## What to work on
The listing below must be given again in full, exactly.

## Study material
# # #

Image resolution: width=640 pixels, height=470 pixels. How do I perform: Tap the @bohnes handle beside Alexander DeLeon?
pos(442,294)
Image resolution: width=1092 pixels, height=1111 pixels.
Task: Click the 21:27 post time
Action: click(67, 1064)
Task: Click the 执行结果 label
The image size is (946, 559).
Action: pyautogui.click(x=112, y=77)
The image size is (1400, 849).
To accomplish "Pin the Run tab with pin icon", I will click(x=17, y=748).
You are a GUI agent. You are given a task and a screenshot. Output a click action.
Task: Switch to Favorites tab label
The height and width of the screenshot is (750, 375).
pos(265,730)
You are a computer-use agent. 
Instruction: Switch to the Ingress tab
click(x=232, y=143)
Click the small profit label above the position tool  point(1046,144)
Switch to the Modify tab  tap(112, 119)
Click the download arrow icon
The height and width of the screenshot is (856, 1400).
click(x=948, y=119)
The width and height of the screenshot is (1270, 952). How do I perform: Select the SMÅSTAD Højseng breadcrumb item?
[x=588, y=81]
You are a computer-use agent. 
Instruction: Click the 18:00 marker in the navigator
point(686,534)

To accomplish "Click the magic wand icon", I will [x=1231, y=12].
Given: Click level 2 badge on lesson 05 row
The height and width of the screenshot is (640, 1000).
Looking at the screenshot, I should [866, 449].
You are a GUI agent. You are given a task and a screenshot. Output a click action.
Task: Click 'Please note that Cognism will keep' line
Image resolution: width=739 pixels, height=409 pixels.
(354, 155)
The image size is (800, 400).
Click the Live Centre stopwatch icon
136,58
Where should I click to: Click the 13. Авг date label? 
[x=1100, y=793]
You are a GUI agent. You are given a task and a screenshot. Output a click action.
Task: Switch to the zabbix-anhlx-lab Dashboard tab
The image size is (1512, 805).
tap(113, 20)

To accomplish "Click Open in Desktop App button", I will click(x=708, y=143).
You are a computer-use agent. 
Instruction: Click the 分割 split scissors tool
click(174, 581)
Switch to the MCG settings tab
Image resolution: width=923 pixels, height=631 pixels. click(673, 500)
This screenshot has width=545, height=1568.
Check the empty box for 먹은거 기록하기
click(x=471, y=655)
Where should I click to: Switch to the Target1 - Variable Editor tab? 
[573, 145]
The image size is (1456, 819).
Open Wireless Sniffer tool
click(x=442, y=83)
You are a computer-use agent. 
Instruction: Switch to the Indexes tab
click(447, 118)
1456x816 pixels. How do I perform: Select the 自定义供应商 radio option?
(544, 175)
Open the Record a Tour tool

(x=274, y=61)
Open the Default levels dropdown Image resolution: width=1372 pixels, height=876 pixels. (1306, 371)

# # #

## Answer below
Image resolution: width=640 pixels, height=470 pixels. How do I perform: Tap the @bohnes handle beside Alexander DeLeon?
pos(442,294)
Image resolution: width=1092 pixels, height=1111 pixels.
Task: Click the 21:27 post time
Action: click(67, 1064)
Task: Click the 执行结果 label
The image size is (946, 559).
Action: pyautogui.click(x=112, y=77)
The image size is (1400, 849).
To accomplish "Pin the Run tab with pin icon", I will click(x=17, y=748).
You are a GUI agent. You are given a task and a screenshot. Output a click action.
Task: Switch to Favorites tab label
The height and width of the screenshot is (750, 375).
pos(265,730)
You are a computer-use agent. 
Instruction: Switch to the Ingress tab
click(x=232, y=143)
Click the small profit label above the position tool  point(1046,144)
Switch to the Modify tab  tap(112, 119)
Click the download arrow icon
The height and width of the screenshot is (856, 1400).
click(x=948, y=119)
The width and height of the screenshot is (1270, 952). How do I perform: Select the SMÅSTAD Højseng breadcrumb item?
[x=588, y=81]
You are a computer-use agent. 
Instruction: Click the 18:00 marker in the navigator
point(686,534)

To accomplish "Click the magic wand icon", I will [x=1231, y=12].
Given: Click level 2 badge on lesson 05 row
The height and width of the screenshot is (640, 1000).
Looking at the screenshot, I should [866, 449].
You are a GUI agent. You are given a task and a screenshot. Output a click action.
Task: Click 'Please note that Cognism will keep' line
Image resolution: width=739 pixels, height=409 pixels.
(354, 155)
The image size is (800, 400).
Click the Live Centre stopwatch icon
136,58
Where should I click to: Click the 13. Авг date label? 
[x=1100, y=793]
You are a GUI agent. You are given a task and a screenshot. Output a click action.
Task: Switch to the zabbix-anhlx-lab Dashboard tab
The image size is (1512, 805).
tap(113, 20)

To accomplish "Click Open in Desktop App button", I will click(x=708, y=143).
You are a computer-use agent. 
Instruction: Click the 分割 split scissors tool
click(174, 581)
Switch to the MCG settings tab
Image resolution: width=923 pixels, height=631 pixels. click(673, 500)
This screenshot has width=545, height=1568.
Check the empty box for 먹은거 기록하기
click(x=471, y=655)
Where should I click to: Switch to the Target1 - Variable Editor tab? 
[573, 145]
The image size is (1456, 819).
Open Wireless Sniffer tool
click(x=442, y=83)
You are a computer-use agent. 
Instruction: Switch to the Indexes tab
click(447, 118)
1456x816 pixels. How do I perform: Select the 自定义供应商 radio option?
(544, 175)
Open the Record a Tour tool

(x=274, y=61)
Open the Default levels dropdown Image resolution: width=1372 pixels, height=876 pixels. (1306, 371)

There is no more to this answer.